* [What you will do]
Return every record verbatim.

Source records:
++++++++
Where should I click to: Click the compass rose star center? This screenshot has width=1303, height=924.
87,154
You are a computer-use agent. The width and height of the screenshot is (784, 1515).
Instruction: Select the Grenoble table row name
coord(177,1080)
++++++++
* [Worked solution]
Where should I click to: Click the compass rose star center? This screenshot has width=1303, height=924.
87,154
You are a computer-use agent. The width and height of the screenshot is (784, 1515).
Instruction: Select the Grenoble table row name
coord(177,1080)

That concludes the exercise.